README
Scrapyteer
Scrapyteer is a web scraping/crawling tool built on top of the headless Chrome browser.
It allows you to scrape both plain html pages and javascript generated content including SPAs (Single-Page Application) of any kind.
Scrapyteer offers a small set of functions that forms an easy and concise DSL (Domain Specific Language) for web scraping and allows to define a crawling workflow and a shape of output data.
Installation
Locally
npm i -D scrapyteer
npm exec -- scrapyteer --config myconf.js. # OR npx scrapyteer --config myconf.js
Locally as dependency
npm init
npm i -D scrapyteer
in package.json
:
"scripts": {
"scrape": "scrapyteer --config myconf.js"
}
npm run scrape
Globally
npm install -g scrapyteer
scrapyteer --config myconf.js
Make sure $NODE_PATH
points to where global packages are located.
If it is not, you may need to set it e.g. export NODE_PATH=/path/to/global/node_modules
Examples
Scrapyteer uses a configuration file (scrapyteer.config.js
by default).

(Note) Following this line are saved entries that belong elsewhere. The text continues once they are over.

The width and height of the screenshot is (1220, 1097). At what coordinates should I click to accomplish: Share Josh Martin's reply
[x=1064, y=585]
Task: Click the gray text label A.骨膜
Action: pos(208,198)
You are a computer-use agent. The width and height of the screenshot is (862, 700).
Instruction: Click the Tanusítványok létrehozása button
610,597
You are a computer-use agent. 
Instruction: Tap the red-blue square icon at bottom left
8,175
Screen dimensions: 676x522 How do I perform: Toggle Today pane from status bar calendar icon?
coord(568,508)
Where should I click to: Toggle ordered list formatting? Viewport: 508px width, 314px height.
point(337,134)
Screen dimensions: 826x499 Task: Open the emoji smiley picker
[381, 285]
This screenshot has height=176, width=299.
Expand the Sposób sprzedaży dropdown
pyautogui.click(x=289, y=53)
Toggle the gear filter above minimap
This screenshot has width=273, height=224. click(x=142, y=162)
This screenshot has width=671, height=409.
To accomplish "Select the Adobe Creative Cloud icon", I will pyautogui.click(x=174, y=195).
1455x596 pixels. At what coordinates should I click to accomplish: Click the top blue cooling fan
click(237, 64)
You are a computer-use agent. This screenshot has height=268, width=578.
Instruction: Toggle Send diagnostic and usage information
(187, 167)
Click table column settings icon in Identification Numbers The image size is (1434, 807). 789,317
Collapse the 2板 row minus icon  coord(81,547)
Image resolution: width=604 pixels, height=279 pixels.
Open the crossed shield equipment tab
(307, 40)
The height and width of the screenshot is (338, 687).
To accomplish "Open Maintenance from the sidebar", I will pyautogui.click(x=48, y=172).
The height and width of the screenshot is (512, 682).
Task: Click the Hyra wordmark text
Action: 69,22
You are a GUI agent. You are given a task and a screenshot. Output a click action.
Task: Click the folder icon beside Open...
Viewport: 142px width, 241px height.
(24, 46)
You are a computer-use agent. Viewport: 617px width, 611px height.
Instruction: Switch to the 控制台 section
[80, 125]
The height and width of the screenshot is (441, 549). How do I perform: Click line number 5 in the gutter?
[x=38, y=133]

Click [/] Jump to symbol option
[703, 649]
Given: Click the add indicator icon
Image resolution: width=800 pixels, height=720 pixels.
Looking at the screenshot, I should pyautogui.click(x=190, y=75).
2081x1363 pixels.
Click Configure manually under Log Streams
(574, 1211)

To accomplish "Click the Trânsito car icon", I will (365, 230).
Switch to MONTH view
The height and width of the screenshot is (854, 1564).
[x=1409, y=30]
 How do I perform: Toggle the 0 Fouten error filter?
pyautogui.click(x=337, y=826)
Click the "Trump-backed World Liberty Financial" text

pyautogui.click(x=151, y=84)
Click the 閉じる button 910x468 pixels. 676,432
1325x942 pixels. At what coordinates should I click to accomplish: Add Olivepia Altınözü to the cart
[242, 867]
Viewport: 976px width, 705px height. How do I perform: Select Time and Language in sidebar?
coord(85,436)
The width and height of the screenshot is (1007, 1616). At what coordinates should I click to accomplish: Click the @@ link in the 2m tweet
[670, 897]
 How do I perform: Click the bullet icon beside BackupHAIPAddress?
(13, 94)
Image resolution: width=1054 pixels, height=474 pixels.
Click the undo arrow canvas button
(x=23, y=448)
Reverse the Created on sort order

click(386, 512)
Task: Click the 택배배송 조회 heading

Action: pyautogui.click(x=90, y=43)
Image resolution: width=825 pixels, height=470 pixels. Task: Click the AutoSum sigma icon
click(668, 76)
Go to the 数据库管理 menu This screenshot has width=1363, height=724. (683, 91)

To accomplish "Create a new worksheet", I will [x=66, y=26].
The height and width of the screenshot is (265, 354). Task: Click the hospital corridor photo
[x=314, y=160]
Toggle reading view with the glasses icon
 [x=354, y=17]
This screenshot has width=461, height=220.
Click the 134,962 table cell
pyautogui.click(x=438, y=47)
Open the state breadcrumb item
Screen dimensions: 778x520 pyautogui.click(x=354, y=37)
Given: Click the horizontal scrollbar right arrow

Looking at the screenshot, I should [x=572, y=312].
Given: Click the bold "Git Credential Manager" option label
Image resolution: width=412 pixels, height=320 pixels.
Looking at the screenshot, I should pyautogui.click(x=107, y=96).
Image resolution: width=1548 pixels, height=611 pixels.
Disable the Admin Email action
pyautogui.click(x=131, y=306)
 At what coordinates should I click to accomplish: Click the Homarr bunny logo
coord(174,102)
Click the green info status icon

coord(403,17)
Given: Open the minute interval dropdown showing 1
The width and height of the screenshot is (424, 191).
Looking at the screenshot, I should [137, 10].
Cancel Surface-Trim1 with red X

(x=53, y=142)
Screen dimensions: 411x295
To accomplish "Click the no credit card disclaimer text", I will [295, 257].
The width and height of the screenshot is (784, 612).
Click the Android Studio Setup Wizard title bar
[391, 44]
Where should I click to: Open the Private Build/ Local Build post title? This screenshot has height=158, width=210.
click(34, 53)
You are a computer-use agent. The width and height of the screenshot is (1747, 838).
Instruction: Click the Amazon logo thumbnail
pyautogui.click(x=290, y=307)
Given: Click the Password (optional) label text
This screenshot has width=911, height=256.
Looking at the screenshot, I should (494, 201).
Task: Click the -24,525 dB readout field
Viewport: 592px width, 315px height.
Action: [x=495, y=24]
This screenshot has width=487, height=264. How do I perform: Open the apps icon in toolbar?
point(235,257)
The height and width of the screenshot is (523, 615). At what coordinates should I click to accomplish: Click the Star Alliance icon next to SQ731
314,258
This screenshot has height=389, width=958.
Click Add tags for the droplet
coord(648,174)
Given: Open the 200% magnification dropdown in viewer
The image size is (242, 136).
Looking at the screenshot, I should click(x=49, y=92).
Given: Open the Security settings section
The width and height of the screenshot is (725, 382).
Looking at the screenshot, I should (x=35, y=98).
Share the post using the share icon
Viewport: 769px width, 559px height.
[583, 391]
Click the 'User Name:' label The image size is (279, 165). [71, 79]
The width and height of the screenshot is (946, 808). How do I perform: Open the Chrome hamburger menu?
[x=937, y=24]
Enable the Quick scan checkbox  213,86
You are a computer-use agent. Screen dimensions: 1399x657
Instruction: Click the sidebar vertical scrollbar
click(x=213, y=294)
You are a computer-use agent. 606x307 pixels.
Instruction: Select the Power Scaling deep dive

Here are some examples:
- Get all quotes from quotes.toscrape.com as array and save to JSON
const { pipe, open, $ } = require('scrapyteer');
module.exports = {
save: 'result.json',
root: 'http://quotes.toscrape.com',
parse: pipe(
open(),
$('.quote > .text')
)
}
- Get quotes from quotes.toscrape.com as array of objects with the properties: quote text, author name, first 20 symbols of author biography (follow a link to another page) and array of tags.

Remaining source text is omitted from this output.